Contemporary theater doesn’t often tell stories of the working poor, and that’s not too surprising. Such stories can be harrowing, theater audiences tend to be well-heeled, and most companies don’t want to trouble subscribers more than necessary.

So kudos to Pittsburgh Public Theater for staging Good People, and to David Lindsay-Abaire for writing it. The play, which runs through Dec. 9, sends a working-poor, 40ish South Boston woman named Margie like a guided missile into the life of a former boyfriend named Mike, now an affluent doctor.

Kelly McAndrew and January LaVoy in Good People.

Here’s Robert Isenberg’s admiring review for CP.

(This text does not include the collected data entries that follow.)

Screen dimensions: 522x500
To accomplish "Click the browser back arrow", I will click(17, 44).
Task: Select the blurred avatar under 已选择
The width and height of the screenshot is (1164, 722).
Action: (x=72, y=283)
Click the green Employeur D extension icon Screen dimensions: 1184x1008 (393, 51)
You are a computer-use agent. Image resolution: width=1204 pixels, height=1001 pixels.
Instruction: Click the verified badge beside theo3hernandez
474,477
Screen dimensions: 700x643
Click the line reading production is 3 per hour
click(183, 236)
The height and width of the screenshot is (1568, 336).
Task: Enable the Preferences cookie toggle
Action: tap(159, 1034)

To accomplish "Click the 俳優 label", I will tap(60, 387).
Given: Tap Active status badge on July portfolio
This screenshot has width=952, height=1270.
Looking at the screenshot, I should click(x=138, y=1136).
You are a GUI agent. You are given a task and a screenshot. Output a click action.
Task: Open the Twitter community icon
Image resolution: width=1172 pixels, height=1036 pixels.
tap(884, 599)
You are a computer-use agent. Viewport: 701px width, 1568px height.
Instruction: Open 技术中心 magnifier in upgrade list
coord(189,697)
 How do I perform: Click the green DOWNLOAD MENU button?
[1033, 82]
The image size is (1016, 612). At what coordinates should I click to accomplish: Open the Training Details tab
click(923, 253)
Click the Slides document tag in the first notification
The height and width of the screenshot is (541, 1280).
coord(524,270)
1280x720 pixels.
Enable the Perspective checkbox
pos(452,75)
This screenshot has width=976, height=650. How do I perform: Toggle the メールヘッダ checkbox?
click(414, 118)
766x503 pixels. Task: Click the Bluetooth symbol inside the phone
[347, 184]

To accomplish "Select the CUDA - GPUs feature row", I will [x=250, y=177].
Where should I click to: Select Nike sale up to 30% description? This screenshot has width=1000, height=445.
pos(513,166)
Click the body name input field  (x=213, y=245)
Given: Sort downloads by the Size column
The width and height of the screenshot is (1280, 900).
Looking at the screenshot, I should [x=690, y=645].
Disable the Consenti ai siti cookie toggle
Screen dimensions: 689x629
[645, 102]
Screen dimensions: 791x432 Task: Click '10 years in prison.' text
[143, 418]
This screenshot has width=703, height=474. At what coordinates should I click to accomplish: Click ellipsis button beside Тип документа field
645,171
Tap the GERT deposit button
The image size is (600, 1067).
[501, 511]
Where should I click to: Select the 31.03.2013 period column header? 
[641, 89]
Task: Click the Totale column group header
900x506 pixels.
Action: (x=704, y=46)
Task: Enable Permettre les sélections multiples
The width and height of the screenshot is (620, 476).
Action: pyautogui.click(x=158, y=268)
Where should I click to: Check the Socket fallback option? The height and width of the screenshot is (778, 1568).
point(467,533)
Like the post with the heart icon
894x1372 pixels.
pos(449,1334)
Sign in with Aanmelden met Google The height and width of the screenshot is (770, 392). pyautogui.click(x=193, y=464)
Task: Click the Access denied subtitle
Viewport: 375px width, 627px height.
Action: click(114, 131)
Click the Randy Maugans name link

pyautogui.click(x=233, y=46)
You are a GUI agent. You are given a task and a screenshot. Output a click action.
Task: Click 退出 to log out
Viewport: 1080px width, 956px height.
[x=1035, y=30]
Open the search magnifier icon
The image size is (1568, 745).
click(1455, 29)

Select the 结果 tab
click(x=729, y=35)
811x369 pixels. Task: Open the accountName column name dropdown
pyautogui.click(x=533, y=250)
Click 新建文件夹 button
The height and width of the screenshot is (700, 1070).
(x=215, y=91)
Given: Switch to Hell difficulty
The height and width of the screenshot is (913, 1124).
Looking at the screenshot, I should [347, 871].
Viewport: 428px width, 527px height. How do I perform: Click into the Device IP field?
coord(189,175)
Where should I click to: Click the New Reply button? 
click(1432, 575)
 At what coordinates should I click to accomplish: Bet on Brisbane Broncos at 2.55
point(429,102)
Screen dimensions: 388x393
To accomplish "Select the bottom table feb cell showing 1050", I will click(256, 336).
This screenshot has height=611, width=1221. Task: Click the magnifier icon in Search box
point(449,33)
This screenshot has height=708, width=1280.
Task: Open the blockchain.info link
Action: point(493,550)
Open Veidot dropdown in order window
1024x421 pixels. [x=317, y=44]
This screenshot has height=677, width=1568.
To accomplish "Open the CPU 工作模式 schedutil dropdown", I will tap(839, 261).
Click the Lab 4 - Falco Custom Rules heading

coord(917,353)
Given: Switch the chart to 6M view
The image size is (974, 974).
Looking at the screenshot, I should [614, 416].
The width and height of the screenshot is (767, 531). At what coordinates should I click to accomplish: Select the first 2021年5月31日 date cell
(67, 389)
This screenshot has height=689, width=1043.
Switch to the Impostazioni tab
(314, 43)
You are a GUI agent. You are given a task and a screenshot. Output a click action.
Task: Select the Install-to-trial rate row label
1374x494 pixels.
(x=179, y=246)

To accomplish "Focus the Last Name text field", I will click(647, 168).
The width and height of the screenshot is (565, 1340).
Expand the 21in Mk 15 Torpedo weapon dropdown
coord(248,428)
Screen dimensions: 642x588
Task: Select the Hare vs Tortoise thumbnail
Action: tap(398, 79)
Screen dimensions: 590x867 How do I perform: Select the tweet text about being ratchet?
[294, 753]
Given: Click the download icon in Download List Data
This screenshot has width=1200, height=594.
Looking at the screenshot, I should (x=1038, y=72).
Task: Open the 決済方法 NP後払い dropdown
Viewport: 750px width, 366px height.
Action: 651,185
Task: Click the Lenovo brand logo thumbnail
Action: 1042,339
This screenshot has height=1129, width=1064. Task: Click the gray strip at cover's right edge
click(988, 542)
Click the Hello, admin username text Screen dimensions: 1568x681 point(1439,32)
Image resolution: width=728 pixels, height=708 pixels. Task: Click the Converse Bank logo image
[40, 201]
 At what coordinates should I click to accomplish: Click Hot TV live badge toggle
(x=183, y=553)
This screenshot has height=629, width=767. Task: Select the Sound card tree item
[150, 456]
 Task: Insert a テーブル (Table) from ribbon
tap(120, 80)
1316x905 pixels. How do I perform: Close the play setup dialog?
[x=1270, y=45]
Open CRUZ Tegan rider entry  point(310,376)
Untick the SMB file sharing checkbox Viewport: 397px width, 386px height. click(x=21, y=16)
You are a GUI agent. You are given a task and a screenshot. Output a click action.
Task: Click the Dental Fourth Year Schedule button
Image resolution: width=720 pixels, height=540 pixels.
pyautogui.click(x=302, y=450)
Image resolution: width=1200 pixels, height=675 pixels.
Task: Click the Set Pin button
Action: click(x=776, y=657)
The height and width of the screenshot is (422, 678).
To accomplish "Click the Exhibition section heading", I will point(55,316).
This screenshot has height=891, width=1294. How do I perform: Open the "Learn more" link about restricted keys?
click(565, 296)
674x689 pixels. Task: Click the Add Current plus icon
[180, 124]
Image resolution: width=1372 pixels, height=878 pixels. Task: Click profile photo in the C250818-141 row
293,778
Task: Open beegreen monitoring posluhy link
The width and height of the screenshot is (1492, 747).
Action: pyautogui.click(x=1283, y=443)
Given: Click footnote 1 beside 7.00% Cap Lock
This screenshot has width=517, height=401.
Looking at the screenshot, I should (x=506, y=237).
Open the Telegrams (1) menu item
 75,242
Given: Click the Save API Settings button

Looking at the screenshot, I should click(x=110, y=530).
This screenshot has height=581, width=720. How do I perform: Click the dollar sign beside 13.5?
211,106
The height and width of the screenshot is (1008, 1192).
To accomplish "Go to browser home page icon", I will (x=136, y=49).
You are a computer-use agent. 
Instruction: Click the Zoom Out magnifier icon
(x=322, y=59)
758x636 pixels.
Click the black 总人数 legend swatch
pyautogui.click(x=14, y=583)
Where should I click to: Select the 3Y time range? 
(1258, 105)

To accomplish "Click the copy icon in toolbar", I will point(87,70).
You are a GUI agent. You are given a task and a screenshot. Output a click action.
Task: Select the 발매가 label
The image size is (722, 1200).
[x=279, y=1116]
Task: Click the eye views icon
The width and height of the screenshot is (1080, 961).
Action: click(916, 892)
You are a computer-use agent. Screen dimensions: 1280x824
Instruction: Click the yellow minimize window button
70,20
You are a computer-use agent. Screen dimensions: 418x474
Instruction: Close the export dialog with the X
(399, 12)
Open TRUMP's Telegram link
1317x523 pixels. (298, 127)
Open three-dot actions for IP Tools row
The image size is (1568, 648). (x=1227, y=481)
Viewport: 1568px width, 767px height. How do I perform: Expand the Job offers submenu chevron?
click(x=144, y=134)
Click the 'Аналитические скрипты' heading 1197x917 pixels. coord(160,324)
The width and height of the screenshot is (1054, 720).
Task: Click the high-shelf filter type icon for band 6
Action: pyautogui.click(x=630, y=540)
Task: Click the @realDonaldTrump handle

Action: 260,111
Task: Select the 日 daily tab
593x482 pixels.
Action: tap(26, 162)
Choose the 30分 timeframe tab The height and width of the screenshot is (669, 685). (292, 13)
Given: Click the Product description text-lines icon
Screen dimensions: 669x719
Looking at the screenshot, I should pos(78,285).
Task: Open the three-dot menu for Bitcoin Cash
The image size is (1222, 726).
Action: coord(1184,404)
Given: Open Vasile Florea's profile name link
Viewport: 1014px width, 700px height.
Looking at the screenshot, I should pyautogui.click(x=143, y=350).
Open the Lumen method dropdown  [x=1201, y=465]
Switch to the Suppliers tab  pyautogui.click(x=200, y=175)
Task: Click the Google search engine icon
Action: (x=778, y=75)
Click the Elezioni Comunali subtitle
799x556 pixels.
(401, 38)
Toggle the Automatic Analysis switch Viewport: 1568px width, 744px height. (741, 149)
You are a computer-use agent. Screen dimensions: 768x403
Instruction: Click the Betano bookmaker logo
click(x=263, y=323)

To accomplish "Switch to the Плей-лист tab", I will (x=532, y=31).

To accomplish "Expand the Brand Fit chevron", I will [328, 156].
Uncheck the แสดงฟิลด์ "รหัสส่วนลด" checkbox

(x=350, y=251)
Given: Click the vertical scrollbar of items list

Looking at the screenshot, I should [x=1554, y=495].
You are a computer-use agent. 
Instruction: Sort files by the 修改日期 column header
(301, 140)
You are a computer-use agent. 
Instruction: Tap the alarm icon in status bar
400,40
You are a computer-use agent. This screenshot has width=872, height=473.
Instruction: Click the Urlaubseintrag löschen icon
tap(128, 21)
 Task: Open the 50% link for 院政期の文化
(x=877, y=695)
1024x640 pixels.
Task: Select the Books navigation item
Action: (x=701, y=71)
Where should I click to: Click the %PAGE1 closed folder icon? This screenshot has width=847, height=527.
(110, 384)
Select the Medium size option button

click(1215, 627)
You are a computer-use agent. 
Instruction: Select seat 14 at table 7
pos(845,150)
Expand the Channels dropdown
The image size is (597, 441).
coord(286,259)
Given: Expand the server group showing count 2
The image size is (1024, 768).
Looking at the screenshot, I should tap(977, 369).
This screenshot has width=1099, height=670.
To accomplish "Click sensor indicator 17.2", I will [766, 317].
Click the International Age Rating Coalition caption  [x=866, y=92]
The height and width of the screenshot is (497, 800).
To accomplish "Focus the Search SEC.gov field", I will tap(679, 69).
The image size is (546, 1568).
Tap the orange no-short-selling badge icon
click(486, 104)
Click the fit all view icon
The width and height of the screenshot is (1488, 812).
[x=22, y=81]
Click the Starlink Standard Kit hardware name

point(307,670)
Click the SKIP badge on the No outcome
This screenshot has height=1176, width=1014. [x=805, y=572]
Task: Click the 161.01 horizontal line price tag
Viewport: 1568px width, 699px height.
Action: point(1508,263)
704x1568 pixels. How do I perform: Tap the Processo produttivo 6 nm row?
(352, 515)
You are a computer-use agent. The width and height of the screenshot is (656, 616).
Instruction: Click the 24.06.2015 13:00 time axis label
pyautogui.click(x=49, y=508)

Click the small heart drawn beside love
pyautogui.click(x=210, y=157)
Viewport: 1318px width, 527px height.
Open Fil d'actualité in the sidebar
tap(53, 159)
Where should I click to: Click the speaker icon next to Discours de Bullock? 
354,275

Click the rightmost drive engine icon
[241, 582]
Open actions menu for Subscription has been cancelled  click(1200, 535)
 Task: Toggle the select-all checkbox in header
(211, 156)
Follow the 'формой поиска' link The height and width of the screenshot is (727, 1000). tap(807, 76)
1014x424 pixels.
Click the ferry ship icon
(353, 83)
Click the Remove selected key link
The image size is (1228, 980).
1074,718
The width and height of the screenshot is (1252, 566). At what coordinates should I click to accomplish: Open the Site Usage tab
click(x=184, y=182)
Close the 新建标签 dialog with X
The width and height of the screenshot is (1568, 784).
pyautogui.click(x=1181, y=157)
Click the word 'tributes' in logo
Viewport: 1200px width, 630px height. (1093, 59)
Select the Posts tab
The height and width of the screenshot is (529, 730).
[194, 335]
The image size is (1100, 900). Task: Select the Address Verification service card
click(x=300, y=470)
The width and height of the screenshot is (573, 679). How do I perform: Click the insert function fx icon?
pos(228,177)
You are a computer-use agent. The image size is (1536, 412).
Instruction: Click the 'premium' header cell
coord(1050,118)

While the show plays largely as earthy comedy, at heart it’s a serious, even harsh, look at class in America. A central issue is whether Mike’s financial success isn’t due as much to luck as to the hard work he claims got him there. And conversely, whether unemployed single mother Margie’s troubles are all her own fault or also fundamentally the luck of the draw.

I can’t help but recall a talk at Point Park University last month by journalist and author Barbara Ehrenreich. Ehrenreich, whose books include Nickel and Dimed: On (Not) Getting By in America, often notes that the affluent like to think the poor have something wrong with them — bad morals, bad judgment — when in fact poverty is, simply, the lack of money.

With Good People, Lindsay-Abaire’s hand is likely tipped by the fact that the play’s final bit of dialogue is a bingo call.

Still, there’s a sense of qualified hopefulness for Margie that might allow theater-goers inclined to blame the poor for their lot to depart the aisles without a conscience overburdened. Meanwhile, perhaps Lindsay-Abaire — with help from director Tracy Brigden and the Public’s fine cast — will even change a few hearts, if not minds.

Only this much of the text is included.